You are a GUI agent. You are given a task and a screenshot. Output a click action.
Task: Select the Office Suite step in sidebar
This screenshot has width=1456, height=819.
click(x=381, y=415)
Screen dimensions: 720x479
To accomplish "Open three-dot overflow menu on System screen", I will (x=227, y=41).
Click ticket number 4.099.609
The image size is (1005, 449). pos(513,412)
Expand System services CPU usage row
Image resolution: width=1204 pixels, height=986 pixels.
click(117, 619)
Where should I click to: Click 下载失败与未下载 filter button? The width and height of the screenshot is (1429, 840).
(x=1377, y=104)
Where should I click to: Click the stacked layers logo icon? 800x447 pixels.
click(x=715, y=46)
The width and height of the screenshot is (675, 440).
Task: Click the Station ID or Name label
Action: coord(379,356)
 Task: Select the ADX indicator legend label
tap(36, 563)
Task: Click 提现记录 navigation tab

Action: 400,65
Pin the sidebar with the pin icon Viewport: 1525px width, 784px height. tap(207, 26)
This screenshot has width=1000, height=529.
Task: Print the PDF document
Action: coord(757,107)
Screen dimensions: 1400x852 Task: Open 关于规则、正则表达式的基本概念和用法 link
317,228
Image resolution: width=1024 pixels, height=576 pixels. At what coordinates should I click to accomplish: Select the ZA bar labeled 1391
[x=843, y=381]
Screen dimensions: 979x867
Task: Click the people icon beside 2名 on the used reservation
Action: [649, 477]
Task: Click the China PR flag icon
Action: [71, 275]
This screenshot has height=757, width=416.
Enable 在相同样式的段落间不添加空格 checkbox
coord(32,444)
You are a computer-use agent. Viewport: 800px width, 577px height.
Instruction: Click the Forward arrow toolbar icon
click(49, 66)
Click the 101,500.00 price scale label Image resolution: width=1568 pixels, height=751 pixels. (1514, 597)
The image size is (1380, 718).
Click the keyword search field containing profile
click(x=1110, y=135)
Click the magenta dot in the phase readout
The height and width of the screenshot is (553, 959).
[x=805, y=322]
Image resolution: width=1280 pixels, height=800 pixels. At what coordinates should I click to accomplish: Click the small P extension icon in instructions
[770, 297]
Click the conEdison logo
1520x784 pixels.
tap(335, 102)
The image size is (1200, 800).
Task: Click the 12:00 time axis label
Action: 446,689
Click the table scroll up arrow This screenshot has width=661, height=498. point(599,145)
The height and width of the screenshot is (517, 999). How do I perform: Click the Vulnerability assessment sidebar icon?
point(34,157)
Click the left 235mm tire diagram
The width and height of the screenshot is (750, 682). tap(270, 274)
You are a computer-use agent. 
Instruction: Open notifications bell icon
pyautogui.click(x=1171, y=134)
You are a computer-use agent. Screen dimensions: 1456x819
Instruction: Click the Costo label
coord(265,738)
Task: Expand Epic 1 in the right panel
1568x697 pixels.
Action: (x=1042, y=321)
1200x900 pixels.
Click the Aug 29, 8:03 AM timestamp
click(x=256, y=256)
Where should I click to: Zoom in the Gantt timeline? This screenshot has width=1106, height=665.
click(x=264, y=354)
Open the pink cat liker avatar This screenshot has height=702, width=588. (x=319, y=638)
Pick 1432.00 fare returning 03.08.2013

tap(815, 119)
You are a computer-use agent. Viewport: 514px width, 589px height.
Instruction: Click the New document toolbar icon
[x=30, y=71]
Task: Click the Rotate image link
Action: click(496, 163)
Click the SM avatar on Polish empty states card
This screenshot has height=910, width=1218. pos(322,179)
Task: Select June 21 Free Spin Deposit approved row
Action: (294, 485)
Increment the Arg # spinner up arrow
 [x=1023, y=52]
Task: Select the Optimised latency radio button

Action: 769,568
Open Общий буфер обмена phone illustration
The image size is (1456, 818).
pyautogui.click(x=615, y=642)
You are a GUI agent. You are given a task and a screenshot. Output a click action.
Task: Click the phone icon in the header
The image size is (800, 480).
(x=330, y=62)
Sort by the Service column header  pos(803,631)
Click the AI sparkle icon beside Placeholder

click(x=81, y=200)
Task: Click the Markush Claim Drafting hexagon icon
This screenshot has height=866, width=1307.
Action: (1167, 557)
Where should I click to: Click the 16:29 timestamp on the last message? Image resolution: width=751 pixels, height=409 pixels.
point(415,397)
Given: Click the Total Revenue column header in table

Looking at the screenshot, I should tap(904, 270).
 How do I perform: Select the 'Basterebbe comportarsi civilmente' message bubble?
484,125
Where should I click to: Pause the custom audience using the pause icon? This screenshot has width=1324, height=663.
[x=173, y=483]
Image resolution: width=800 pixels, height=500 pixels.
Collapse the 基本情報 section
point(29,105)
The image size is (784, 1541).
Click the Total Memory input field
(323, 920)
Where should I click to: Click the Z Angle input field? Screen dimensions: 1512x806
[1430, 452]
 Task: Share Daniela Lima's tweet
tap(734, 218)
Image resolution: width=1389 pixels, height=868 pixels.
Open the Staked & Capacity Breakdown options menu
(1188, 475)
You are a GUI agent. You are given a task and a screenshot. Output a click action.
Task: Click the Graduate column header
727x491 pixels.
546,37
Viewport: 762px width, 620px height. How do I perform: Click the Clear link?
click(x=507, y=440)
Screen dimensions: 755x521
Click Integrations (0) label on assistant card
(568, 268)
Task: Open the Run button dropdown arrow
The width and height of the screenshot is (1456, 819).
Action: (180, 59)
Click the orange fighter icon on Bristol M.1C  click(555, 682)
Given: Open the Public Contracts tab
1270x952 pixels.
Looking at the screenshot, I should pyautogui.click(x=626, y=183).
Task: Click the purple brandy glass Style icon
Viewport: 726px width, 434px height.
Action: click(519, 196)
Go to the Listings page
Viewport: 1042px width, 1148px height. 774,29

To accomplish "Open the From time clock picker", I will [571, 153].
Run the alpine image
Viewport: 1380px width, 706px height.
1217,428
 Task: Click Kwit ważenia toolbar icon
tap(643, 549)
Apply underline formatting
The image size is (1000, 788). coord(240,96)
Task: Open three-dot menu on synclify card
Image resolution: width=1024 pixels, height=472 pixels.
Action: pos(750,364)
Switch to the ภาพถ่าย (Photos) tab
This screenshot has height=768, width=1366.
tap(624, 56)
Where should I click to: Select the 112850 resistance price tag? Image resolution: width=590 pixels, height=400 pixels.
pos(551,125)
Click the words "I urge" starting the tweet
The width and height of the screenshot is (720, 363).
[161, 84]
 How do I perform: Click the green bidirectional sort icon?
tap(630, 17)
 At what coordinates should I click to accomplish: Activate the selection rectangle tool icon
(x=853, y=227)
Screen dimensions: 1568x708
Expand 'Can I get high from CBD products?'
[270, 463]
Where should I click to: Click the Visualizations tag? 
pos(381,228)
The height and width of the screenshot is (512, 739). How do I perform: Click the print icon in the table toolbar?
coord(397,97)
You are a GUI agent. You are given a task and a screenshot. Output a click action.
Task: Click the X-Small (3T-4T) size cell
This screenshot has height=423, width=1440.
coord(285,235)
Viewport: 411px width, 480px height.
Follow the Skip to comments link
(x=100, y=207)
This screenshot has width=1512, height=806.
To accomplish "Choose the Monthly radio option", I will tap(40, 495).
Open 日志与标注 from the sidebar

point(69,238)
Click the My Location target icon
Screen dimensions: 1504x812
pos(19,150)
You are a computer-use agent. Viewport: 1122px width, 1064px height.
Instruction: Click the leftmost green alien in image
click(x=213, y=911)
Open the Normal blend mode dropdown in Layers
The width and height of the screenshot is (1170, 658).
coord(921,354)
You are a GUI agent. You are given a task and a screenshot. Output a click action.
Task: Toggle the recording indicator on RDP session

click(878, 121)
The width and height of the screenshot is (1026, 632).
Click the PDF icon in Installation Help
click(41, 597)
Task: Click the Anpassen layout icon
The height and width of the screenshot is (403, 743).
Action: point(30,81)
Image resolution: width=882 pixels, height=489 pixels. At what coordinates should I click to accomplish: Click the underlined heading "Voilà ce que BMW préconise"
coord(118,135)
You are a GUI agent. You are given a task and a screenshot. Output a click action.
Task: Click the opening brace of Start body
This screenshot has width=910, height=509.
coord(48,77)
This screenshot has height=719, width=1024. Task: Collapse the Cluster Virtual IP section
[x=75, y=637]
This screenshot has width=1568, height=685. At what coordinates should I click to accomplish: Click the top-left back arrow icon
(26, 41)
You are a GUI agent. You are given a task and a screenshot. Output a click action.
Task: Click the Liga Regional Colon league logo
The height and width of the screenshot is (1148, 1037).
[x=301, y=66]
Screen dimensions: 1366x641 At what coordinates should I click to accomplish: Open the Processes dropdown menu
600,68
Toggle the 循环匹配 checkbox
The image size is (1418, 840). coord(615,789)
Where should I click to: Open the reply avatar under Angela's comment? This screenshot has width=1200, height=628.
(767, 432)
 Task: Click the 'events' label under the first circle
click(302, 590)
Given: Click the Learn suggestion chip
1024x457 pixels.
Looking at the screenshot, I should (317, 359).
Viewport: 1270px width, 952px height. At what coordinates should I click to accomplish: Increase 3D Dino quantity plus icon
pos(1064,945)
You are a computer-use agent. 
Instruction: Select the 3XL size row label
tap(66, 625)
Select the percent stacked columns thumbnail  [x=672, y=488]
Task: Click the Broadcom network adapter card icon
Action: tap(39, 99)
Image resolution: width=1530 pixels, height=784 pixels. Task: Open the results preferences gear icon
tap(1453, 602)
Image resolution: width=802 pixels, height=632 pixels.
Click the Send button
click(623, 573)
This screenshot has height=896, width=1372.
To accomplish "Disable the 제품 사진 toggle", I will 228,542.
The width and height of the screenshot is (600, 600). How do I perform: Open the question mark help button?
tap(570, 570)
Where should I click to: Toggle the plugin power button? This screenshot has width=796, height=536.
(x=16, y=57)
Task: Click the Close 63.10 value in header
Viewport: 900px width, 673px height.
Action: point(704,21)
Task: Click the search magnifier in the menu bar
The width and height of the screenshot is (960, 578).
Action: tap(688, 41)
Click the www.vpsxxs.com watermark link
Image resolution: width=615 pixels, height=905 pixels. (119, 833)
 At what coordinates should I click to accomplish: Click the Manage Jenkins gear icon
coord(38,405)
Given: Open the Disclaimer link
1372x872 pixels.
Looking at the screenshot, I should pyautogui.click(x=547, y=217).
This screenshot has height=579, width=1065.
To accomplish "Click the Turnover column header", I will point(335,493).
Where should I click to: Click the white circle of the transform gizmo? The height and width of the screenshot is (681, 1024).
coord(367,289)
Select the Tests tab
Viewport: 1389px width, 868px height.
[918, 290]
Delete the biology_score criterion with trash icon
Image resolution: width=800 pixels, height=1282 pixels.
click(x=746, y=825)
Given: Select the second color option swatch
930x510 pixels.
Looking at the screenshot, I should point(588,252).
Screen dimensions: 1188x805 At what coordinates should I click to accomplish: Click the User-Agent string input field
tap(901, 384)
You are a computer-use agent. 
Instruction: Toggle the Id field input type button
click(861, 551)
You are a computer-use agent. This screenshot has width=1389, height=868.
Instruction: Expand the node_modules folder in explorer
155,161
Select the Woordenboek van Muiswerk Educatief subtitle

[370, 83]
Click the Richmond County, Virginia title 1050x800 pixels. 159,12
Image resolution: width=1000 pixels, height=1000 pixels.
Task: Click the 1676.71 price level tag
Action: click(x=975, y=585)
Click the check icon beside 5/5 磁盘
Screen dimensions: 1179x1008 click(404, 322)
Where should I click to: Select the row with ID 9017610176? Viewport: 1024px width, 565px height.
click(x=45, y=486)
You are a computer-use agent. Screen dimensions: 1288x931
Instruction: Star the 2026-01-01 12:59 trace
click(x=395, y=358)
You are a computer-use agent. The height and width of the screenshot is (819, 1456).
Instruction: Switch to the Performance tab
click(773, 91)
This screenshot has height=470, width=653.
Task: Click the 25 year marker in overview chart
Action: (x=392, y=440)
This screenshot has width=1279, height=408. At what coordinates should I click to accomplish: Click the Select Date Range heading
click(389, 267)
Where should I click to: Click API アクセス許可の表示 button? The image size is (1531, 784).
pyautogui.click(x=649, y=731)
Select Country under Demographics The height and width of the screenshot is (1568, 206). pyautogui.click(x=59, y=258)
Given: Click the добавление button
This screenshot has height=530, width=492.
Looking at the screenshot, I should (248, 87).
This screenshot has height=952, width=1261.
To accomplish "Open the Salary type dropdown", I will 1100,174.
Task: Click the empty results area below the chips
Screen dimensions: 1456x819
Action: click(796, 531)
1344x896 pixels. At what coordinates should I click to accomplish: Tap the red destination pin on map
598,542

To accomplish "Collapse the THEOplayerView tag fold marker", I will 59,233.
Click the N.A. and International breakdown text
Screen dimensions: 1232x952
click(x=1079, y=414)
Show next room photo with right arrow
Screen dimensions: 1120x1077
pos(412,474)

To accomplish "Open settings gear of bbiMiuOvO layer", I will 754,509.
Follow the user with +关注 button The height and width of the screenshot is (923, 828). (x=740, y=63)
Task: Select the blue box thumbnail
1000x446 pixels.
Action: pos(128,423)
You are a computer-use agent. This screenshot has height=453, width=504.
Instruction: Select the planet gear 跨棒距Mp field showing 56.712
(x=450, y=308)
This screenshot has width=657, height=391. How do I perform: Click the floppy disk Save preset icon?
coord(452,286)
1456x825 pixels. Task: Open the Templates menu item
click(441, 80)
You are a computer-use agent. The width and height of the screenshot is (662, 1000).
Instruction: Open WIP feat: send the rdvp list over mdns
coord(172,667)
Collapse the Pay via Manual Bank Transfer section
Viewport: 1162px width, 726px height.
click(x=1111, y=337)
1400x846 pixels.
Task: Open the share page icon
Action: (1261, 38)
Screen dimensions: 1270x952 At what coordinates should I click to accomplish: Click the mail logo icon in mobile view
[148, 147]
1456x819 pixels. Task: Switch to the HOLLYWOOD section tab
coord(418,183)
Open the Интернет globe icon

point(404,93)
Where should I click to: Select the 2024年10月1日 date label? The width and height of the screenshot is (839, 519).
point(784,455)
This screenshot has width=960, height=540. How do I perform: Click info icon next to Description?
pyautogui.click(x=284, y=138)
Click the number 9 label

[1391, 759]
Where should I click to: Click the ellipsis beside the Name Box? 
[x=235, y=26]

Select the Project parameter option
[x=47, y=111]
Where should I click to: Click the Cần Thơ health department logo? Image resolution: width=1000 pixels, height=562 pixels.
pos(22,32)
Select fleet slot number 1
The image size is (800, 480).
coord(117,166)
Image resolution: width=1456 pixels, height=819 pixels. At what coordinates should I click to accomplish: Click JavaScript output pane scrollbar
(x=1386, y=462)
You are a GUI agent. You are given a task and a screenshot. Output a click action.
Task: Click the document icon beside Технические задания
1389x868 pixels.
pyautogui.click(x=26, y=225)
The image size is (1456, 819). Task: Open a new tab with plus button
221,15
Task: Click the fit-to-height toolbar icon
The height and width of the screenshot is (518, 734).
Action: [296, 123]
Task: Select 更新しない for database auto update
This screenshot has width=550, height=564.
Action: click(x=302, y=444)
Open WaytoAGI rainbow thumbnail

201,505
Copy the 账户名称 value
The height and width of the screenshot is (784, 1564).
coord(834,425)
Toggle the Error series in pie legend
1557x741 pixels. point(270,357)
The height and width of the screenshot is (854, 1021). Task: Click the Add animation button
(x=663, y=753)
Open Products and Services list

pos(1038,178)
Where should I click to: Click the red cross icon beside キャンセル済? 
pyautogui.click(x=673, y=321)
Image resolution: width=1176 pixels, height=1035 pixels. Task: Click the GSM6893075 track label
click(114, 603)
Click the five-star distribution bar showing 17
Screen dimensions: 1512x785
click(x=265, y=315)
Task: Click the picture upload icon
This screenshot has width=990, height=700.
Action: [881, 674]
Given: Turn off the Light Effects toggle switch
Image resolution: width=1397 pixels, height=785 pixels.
---------------
■ What you need to do ■
Copy the data verbatim from the line containing "Select Country under" through the line containing "(x=450, y=308)", including both of those lines.

■ Solution to the problem ■
Select Country under Demographics The height and width of the screenshot is (1568, 206). pyautogui.click(x=59, y=258)
Given: Click the добавление button
This screenshot has height=530, width=492.
Looking at the screenshot, I should (248, 87).
This screenshot has height=952, width=1261.
To accomplish "Open the Salary type dropdown", I will 1100,174.
Task: Click the empty results area below the chips
Screen dimensions: 1456x819
Action: click(796, 531)
1344x896 pixels. At what coordinates should I click to accomplish: Tap the red destination pin on map
598,542

To accomplish "Collapse the THEOplayerView tag fold marker", I will 59,233.
Click the N.A. and International breakdown text
Screen dimensions: 1232x952
click(x=1079, y=414)
Show next room photo with right arrow
Screen dimensions: 1120x1077
pos(412,474)

To accomplish "Open settings gear of bbiMiuOvO layer", I will 754,509.
Follow the user with +关注 button The height and width of the screenshot is (923, 828). (x=740, y=63)
Task: Select the blue box thumbnail
1000x446 pixels.
Action: pos(128,423)
You are a computer-use agent. This screenshot has height=453, width=504.
Instruction: Select the planet gear 跨棒距Mp field showing 56.712
(x=450, y=308)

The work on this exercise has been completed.